● **Work to be completed**
In the court opinion below, why does the court reverse and remand for a new trial? Answer in one to three sentences.

● **Text section**

United States Court of Appeals,
Sept. 21, 1987.
John F. DeBuys, Jr., Corley, Moncus, Bynum & DeBuys, W. Lewis Garrison, Jr., Birmingham, Ala., for plaintiff-appellant.
James A. Harris, Sirote, Permutt, Friend, Friedman, Held & Apolinsky, P.C., Charles R. Driggars, Birmingham, Ala., for defendant-appellee.
Appeal from the United States District Court for the Northern District of Alabama.
Before RONEY, Chief Judge, FAY, Circuit Judge, and ATKINS*, Senior District Judge.
FAY, Circuit Judge:
This appeal challenges the submission of the affirmative defenses of waiver and estoppel in an action for breach of two workers' compensation insurance contracts. National Fire Insurance Company (hereinafter National Fire) brought a diversity action against Housing Development Corporation (hereinafter HDC) for the recovery of amounts allegedly due as unpaid earned premiums. The jury rendered a verdict for HDC. Because we find that the evidence presented was insufficient for the jury to consider the defenses of waiver and estoppel, we reverse and remand for a new trial.
In 1981, HDC was primarily engaged in the construction of apartment complexes in Madison County, Alabama. In April, 1981, HDC officials asked John Dobbins, an employee of Boswell & Cooper Inc. and an authorized agent of National Fire, to procure workers' compensation insurance for HDC. The first of two policies now in question provided coverage effective April 24, 1981 through April 24, 1982. The second policy issued by National Fire provided coverage from April 24, 1982 through April 24, 1983.
Prior to the initial policy period, Boswell & Cooper obtained an estimate of HDC's annual payroll. Based on the job descriptions of the employees and HDC's projected payroll, National Fire sent HDC an invoice for an estimated premium of $459 along with a copy of the insurance policy. Under the terms of the agreement:
[t]he premium bases and rates for the classifications of operations described in the declarations are as stated therein and for classifications not so described are those applicable in accordance with the manuals in use by the company. This policy is issued by the company and accepted by the insured with the agreement that if any change in classifications, rates or rating plans is or becomes applicable to this policy under any law regulating this insurance or because of any amendments affecting the benefits provided by the workmen's compensation law, such change with the effective date thereof shall be stated in an endorsement issued to form a part of this policy.
* * *
The premium stated in the declarations is an estimated premium only. Upon the termination of this policy, the earned premium shall be computed in accordance with the rules, rates, rating plans, premiums and minimum premiums applicable to this insurance in accordance with the manuals in use by the company.
In addition, the policy stated:
[t]he company and any rating authority having jurisdiction by law shall each be permitted but not obligated to inspect at any reasonable time the workplaces, operations, machinery and equipment covered by this policy.
* * *
The company and any rating authority having jurisdiction by law shall each be permitted to examine and audit the insured's payroll records, general ledger, disbursements, vouchers, contracts, tax reports and all other books, documents and records of any and every kind at any reasonable time during the policy period and any extension thereof and within three years after termination of this policy, as far as they show or tend to show or verify the amount of remuneration or other premium basis, or relate to the subject matter of this insurance.

● **Dataset excerpts**
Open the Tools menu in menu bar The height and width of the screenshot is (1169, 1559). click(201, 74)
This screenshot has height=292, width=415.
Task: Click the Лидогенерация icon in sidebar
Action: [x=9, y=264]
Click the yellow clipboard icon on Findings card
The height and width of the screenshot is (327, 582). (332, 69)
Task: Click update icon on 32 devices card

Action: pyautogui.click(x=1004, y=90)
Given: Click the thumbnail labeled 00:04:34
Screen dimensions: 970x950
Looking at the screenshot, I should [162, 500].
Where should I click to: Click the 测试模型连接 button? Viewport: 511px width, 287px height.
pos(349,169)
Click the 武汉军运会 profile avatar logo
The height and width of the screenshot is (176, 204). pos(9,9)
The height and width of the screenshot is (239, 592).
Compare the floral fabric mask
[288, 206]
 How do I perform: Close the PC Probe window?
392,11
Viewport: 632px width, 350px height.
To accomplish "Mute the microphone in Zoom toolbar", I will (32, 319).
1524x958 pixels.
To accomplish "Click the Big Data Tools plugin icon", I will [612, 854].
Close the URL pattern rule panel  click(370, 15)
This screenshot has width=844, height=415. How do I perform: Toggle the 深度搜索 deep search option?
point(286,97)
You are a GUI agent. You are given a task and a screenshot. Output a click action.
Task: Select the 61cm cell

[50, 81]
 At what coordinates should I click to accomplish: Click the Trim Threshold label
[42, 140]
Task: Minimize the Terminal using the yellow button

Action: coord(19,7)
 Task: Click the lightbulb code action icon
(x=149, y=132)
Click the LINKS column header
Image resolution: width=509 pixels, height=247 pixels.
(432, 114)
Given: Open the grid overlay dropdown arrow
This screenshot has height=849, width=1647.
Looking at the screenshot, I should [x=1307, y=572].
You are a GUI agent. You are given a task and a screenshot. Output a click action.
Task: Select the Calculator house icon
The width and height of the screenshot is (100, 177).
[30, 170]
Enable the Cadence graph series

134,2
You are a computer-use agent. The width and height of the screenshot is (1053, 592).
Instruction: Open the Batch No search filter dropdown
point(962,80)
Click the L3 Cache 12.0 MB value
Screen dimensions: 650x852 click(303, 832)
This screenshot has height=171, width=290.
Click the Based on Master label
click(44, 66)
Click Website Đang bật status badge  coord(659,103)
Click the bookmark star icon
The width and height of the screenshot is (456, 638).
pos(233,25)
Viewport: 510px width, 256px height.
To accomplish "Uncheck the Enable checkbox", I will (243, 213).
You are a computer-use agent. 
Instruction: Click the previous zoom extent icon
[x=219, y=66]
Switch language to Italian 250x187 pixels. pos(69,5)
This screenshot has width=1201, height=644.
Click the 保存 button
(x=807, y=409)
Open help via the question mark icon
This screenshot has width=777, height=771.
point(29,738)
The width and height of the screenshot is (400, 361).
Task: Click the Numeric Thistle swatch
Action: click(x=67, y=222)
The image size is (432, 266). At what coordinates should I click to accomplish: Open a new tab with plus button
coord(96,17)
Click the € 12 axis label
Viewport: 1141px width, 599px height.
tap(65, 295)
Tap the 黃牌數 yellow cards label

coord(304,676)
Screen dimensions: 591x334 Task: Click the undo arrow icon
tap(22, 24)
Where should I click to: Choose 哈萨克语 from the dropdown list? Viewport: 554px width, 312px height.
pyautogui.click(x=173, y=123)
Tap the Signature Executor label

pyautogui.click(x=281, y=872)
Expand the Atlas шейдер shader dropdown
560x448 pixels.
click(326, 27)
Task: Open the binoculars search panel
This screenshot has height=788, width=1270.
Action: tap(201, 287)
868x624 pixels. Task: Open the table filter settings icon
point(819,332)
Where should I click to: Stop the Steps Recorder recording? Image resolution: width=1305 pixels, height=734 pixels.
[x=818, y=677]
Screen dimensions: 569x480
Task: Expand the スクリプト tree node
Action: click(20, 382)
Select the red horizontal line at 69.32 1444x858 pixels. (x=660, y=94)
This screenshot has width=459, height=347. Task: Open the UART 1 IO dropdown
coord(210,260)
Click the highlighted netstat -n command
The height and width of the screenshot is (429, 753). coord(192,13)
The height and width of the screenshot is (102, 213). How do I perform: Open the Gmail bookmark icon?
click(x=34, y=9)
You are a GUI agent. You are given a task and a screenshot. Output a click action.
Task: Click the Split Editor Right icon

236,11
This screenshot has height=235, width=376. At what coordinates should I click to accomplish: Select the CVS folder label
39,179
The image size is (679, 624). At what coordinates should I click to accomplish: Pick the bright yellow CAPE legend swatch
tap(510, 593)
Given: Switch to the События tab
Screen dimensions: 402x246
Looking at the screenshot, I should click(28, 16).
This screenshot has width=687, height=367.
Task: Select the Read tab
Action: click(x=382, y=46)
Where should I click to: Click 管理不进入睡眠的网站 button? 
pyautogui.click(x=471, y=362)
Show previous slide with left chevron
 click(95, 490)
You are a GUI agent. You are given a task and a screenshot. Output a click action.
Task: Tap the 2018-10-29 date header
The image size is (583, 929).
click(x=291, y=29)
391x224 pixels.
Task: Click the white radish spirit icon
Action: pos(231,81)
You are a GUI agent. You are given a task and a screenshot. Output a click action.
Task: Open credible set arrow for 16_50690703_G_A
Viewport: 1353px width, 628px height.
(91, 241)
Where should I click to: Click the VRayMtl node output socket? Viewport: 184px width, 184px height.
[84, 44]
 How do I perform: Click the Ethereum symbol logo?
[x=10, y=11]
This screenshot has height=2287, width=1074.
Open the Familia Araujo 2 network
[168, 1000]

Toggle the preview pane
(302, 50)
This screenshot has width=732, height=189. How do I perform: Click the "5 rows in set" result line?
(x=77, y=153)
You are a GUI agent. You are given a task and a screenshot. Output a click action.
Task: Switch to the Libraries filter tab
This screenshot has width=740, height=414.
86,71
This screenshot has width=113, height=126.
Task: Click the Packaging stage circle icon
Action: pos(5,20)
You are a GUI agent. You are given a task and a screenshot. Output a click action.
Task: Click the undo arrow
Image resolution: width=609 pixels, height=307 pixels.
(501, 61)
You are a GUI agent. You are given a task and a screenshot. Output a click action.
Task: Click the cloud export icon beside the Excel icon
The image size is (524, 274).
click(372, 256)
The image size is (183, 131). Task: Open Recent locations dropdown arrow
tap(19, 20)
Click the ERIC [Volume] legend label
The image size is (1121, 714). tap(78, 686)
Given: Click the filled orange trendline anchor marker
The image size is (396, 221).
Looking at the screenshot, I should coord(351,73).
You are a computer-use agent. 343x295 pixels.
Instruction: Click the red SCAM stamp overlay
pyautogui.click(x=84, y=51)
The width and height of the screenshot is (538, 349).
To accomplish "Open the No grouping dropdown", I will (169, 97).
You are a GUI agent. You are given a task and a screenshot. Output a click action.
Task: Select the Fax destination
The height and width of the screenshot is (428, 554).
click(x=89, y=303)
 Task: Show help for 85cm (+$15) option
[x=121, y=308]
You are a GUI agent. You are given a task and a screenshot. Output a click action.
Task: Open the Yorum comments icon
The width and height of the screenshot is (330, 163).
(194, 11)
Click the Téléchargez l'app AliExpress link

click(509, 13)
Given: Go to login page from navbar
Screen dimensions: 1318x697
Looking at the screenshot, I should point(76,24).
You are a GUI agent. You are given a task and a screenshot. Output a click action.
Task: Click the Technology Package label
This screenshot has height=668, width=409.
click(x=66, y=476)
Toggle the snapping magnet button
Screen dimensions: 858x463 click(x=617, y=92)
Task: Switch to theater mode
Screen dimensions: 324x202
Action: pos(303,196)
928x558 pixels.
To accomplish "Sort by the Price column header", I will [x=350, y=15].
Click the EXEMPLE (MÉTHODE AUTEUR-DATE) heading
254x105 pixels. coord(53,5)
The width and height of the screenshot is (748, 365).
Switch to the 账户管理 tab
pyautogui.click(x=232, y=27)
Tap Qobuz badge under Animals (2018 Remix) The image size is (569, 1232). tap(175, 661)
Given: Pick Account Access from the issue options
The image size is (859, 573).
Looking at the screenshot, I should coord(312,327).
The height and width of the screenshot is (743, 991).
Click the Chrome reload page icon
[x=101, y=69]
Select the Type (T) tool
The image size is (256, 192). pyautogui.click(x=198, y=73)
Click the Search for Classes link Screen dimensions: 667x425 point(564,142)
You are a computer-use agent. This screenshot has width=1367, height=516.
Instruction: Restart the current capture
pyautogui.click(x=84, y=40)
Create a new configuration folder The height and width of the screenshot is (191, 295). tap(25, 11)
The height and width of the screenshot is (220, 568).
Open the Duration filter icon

● **Problem solution**
The court reverses and remands because it finds that the evidence presented was insufficient for the jury to consider the affirmative defenses of waiver and estoppel. Those defenses had been submitted to the jury, which rendered a verdict for HDC in National Fire's action for unpaid earned premiums.